From the Guidelines
The recommended duration of permissive hypertension for acute CVA is typically 24-48 hours after symptom onset, during which blood pressure should generally not be treated unless it exceeds 220/120 mmHg, as stated in the 2024 ESC guidelines for the management of elevated blood pressure and hypertension 1.
Key Considerations
- The approach to blood pressure management differs for hemorrhagic strokes or patients who receive thrombolytic therapy (tPA), where blood pressure should be maintained below 180/105 mmHg immediately.
- The permissive hypertension strategy is based on the understanding that autoregulation of cerebral blood flow is impaired in the acute stroke setting, and the brain becomes dependent on systemic pressure to maintain adequate perfusion to vulnerable tissue.
- Abrupt lowering of blood pressure during this critical period could potentially expand the infarct size by reducing blood flow to the ischemic penumbra, the salvageable tissue surrounding the core infarct.
Management Guidelines
- In patients not receiving i.v. thrombolysis or mechanical thrombectomy, there is no evidence for actively lowering BP unless it is extremely high (e.g. >220/120 mmHg) 1.
- If BP is extremely high, an initial moderate relative reduction of 10%–15% over a period of hours may be considered 1.
- Patients with acute ischaemic stroke and a BP of <180/105 mmHg in the first 72 h after stroke do not seem to benefit from the introduction or reintroduction of BP-lowering medication 1.
Treatment Recommendations
- For patients with systolic BP ≥220 mmHg, careful acute BP lowering with i.v. therapy to <180 mmHg should be considered 1.
- In patients undergoing treatment with i.v. thrombolysis, BP should be lowered to <185/110 mmHg prior to thrombolysis and then maintained at <180/105 mmHg over the following 24 h 1.
- For stable patients who remain hypertensive (≥140/90 mmHg) ≥3 days after an acute ischaemic stroke, initiation or reintroduction of BP-lowering medication is recommended 1.
From the Research
Duration of Permissive Hypertension for Acute CVA
The recommended duration of permissive hypertension for acute Cerebral Vascular Accident (CVA) is not explicitly stated in the provided studies. However, the studies discuss the management of elevated blood pressure in patients with acute ischemic stroke or intracerebral hemorrhage.
Blood Pressure Management
- The studies suggest that antihypertensive agents such as labetalol, nicardipine, and hydralazine can be used to manage elevated blood pressure in patients with acute CVA 2, 3, 4.

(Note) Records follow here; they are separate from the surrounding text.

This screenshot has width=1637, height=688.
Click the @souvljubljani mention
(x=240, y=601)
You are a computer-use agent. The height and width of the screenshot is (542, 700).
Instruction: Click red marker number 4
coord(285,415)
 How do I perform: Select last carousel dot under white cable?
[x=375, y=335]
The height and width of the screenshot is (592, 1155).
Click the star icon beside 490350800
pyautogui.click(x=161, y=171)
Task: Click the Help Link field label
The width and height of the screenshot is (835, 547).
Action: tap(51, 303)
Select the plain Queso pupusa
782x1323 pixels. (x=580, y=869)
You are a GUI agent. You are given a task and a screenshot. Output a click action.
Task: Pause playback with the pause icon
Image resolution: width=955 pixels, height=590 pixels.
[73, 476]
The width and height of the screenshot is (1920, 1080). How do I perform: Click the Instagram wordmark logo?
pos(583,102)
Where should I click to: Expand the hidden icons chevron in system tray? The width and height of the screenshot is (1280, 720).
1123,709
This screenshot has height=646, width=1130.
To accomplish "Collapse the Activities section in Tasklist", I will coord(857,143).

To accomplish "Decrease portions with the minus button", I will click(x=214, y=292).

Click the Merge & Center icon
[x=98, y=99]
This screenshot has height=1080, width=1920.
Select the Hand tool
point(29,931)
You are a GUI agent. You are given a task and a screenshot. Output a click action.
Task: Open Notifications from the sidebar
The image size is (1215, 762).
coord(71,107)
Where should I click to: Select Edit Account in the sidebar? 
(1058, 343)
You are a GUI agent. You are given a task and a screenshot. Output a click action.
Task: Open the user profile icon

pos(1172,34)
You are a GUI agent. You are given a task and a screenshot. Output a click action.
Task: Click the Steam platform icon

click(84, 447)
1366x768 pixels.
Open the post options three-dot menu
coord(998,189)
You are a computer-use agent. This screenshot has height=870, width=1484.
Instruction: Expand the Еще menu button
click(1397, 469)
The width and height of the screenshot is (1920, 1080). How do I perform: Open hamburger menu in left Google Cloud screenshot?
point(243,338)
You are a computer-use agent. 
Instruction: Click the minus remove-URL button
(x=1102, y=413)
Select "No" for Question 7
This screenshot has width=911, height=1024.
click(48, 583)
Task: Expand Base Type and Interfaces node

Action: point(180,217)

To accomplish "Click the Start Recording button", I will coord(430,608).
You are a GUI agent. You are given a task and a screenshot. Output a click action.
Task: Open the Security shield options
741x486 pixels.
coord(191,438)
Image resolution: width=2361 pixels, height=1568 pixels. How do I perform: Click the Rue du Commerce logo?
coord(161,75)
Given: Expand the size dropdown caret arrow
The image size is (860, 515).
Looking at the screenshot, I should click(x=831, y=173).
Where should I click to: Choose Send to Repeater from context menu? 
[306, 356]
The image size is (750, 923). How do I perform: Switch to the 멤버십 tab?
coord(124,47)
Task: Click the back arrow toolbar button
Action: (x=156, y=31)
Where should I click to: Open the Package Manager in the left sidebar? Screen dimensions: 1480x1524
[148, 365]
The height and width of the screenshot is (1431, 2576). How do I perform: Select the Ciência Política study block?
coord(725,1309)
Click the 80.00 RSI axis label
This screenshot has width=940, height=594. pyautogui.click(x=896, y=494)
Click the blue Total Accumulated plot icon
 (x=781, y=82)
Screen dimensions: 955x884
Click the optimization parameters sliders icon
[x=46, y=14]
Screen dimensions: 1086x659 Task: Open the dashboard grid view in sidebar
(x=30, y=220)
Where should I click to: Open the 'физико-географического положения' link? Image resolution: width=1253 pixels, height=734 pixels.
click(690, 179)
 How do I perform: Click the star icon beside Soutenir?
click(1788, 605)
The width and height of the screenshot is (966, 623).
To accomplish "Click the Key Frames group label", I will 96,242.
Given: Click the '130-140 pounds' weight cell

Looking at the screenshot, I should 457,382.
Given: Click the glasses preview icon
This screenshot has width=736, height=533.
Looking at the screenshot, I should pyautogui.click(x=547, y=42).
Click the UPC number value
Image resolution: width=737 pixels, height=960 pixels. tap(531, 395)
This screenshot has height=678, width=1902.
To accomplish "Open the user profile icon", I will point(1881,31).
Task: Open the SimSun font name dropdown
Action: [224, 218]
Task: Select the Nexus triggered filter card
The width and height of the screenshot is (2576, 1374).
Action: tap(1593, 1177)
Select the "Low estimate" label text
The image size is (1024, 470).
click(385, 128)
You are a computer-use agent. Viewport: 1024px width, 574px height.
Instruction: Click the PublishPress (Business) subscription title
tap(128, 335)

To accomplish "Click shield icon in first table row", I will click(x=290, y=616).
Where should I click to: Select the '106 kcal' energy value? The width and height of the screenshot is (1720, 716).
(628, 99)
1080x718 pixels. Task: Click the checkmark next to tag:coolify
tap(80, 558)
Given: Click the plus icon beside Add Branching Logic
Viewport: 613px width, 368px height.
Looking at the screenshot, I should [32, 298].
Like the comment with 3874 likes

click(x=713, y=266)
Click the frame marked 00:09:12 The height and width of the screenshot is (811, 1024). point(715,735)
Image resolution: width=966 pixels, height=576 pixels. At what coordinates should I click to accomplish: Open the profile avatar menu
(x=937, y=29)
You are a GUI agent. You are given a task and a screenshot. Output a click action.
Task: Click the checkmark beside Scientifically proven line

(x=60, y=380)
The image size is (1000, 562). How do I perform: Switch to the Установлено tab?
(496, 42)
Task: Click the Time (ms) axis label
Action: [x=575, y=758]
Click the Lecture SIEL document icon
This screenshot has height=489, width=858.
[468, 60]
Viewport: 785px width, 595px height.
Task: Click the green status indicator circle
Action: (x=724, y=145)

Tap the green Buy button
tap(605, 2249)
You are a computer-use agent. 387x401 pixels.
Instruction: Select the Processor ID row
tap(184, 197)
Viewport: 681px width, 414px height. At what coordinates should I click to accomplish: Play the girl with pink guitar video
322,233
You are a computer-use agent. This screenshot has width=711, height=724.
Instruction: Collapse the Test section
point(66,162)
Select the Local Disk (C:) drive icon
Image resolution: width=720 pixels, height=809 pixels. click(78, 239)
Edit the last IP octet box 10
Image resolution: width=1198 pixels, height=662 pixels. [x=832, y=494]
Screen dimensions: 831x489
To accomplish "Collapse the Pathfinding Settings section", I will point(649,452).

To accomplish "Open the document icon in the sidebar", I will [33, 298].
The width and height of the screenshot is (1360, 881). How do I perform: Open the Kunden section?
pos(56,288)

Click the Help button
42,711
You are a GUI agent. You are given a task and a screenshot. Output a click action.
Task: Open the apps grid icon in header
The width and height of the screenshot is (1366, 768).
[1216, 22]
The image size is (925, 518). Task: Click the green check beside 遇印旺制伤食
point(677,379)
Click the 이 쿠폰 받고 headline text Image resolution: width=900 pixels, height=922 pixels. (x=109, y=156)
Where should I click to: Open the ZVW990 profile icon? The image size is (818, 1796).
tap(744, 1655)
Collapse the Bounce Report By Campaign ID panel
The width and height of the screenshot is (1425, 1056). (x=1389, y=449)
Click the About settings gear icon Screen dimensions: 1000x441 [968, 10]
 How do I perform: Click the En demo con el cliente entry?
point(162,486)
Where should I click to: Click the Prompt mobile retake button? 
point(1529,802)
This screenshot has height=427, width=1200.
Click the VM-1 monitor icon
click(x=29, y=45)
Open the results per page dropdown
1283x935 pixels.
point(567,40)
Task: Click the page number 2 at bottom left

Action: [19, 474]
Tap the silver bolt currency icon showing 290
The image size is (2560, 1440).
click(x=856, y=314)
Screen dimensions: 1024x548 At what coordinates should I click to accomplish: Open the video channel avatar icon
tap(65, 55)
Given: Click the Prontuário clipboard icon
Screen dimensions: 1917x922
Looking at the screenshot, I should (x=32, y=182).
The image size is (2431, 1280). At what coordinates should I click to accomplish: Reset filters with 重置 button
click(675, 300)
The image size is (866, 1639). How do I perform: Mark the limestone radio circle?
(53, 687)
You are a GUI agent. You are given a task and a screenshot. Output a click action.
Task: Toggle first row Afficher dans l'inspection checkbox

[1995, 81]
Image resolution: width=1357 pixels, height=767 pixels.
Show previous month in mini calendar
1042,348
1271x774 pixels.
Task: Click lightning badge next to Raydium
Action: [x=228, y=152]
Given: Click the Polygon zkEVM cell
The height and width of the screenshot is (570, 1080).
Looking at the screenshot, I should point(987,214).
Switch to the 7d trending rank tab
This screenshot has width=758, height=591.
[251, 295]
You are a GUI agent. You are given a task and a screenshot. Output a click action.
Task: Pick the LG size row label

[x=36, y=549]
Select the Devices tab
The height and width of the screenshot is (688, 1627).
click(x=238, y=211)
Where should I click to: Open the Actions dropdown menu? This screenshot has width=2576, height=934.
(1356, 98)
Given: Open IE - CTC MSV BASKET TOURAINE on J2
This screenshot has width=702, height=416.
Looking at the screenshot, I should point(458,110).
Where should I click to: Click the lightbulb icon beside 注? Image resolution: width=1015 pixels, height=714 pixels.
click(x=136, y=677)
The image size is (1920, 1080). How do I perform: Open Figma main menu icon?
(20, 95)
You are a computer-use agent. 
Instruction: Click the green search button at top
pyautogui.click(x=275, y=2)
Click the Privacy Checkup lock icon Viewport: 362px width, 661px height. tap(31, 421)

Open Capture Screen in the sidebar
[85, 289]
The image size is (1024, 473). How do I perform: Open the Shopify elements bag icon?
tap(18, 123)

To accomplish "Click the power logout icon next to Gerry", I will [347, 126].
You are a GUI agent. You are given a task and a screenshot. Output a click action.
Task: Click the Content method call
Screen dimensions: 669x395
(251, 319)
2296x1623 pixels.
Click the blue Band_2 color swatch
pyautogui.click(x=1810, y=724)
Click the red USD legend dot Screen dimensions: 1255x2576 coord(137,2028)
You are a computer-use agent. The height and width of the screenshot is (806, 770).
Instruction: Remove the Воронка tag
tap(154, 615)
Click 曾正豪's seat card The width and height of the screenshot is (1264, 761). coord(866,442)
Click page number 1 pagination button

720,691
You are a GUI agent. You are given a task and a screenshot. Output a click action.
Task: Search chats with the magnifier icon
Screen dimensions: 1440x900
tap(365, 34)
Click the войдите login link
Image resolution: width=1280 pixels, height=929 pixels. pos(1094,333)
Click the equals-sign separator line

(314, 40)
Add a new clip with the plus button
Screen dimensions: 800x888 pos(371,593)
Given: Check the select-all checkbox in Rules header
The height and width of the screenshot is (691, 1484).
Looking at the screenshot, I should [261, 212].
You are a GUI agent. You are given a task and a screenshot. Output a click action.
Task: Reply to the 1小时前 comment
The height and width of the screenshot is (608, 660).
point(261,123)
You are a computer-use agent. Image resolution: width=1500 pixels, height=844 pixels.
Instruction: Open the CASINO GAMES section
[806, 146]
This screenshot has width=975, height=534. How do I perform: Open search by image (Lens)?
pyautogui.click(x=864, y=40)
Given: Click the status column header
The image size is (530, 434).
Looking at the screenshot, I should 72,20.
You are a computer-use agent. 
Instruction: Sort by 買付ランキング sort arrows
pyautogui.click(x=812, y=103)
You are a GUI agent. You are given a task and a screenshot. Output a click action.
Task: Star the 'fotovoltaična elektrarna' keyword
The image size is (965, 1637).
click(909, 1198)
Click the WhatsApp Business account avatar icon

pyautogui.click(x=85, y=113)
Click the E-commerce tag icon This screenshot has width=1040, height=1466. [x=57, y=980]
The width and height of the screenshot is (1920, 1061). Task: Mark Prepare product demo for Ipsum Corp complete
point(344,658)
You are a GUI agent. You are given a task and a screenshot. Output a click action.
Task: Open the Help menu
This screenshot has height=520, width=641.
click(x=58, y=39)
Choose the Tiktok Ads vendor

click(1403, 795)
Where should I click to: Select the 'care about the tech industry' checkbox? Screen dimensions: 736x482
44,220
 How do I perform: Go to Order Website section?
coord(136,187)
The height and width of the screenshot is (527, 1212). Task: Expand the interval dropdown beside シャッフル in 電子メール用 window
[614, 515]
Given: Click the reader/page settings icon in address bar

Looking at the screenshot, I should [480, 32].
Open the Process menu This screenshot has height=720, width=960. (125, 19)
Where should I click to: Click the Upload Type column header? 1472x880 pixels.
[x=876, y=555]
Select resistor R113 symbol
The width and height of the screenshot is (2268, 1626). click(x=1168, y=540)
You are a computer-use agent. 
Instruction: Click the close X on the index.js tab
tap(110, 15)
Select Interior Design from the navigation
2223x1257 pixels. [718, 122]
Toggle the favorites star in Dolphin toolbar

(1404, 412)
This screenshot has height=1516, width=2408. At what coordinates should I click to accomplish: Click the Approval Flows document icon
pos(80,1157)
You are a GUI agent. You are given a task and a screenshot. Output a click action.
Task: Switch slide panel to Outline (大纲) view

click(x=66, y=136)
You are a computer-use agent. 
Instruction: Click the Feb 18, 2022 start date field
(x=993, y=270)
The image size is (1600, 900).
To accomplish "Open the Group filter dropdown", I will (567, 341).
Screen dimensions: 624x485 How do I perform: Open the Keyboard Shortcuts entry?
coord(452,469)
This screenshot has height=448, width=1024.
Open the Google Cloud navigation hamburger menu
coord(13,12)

- The optimal antihypertensive regimen for controlling blood pressure before alteplase therapy remains unclear 2.
- Nicardipine offers an alternative to labetalol with similar tolerability and appears to provide a smoother blood pressure control compared to labetalol 4.
Time to Blood Pressure Control
- The median time to blood pressure control was 10,22, and 15 minutes in the labetalol, nicardipine, and hydralazine groups, respectively 2.
- Patients who received labetalol had an average time to blood pressure control of 10 minutes longer in those who received 10 mg initially versus those who received 20 mg 2.
- The time to goal blood pressure was comparable between labetalol and nicardipine continuous infusions 3.
Prehospital Diagnosis of Acute CVA
- The accuracy of prehospital diagnosis of acute CVA is crucial for timely treatment 5, 6.
- Emergency physicians appear to be sensitive in diagnosing CVAs but their overall accuracy does not seem high 5.
- Ambulance physicians are highly sensitive in diagnosing any CVA, and are correct in 8 out of 10 cases 6.